L’arrivo di un sempre maggior numero di offerte di auto cinesi in Europa potrebbe da una parte far piacere ai consumatori, ma dall’altra diventerà un serio problema per i brand automobilistici locali. Soprattutto le case automobilistiche che offrono meno prodotti e che sono ancora in ritardo nella corsa all’elettrificazione, sarebbero le più esposte all’arrivo dei cinesi. Non sono pochi gli esperti a temere, in un eventuale accordo di pace commerciale fra Washington e Pechino, una tale “concessione”.  Il mercato europeo dell’auto come agnello sacrificale per la fame cinese. Dopotutto l’entrata del Dragone nel WTO fu una decisione presa a tavolino dell’amministrazione statunitense. L’abbraccio con la Cina è stato utile ai tempi anche alla Germania. Che vede nel Dragone uno dei Paesi più importanti per l’export del proprio settore manifatturiero. Il più grande d’Europa. Difatti anche il rallentamento dell’economia cinese, è una delle concause del trend negativo del PIL tedesco. 
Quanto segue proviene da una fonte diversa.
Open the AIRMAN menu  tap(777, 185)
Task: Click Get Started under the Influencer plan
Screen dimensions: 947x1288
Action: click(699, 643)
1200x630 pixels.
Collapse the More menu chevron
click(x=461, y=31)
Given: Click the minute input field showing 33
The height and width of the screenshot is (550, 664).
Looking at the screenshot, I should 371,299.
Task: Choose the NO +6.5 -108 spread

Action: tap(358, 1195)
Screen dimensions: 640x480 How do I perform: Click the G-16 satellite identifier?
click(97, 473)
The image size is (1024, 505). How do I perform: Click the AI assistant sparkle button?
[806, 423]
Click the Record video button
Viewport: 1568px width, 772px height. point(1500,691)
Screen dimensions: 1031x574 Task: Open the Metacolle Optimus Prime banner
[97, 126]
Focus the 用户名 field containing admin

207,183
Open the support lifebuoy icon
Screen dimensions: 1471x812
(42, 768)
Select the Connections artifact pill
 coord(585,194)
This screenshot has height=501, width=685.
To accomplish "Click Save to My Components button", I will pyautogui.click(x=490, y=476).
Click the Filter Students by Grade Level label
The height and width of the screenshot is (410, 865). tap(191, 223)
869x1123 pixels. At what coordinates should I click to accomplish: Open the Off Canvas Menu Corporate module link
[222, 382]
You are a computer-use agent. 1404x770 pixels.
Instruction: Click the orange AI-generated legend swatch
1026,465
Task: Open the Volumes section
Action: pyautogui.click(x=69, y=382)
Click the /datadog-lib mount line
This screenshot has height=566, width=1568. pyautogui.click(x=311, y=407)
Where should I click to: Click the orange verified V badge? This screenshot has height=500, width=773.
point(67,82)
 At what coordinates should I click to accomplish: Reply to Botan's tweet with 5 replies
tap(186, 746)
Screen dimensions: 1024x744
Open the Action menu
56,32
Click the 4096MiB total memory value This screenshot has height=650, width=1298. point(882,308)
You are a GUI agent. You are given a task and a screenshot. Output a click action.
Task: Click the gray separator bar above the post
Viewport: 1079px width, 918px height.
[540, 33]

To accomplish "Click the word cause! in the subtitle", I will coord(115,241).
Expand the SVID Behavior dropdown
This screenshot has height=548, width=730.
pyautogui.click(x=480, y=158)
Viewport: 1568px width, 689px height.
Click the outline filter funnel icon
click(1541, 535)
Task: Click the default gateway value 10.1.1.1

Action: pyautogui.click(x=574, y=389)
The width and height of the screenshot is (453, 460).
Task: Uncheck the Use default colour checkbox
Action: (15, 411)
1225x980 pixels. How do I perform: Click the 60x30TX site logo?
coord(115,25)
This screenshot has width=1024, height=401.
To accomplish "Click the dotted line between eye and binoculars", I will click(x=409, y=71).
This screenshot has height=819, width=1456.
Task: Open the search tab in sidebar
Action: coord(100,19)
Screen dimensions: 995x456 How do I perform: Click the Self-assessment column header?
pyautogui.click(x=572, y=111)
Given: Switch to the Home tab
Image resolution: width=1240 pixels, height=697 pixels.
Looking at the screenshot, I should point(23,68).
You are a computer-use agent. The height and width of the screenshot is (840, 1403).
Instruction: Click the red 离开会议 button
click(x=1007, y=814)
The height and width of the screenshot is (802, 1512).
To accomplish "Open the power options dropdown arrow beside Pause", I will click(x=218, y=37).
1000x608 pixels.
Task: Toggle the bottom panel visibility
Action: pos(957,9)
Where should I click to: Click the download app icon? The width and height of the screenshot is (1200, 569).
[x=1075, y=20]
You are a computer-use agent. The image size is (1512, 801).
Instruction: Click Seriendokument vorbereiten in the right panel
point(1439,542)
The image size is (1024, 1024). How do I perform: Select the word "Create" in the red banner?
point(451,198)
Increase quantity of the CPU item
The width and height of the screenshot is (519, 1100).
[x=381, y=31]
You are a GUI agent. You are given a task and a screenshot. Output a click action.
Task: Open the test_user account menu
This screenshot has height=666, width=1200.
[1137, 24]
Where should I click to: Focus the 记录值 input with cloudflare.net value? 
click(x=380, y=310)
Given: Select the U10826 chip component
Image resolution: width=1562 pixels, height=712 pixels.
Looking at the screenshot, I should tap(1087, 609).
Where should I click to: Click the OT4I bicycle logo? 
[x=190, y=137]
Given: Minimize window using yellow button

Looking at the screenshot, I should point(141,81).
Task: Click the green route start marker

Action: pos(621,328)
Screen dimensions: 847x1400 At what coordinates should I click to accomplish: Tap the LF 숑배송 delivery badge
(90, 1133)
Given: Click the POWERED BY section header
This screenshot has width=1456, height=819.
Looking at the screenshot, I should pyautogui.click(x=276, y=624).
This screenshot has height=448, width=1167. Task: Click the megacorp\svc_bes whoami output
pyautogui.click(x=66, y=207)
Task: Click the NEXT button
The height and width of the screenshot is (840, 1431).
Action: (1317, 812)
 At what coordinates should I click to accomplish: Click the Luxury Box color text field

Il disfacimento del “piano Merkel” e il diktat di Washington

L’economia tedesca si trova dunque ora ad un importante bivio, e alla disperata ricerca di nuovi mercati emergenti che diano linfa vitale al proprio settore manifatturiero. Il più grande d’Europa. Il “piano Merkel” di una Russia sempre più vicina all’Europa, che rifornisca il vecchio continente di energia a basso costo.  E di un dialogo privilegiato fra Cina e UE, è  andato in fumo con lo scoppio della Guerra in Ucraina. L’ultima volta nella storia che la Germania ha riscontrato questa convergenza economica l’Europa intera è sprofondata nella Seconda Guerra Mondiale. Per scoraggiare scenari apocalittici restano solo quelle soluzioni europee che proteggano da una parte e incentivino dall’altra lo sviluppo economico dell’eurozona.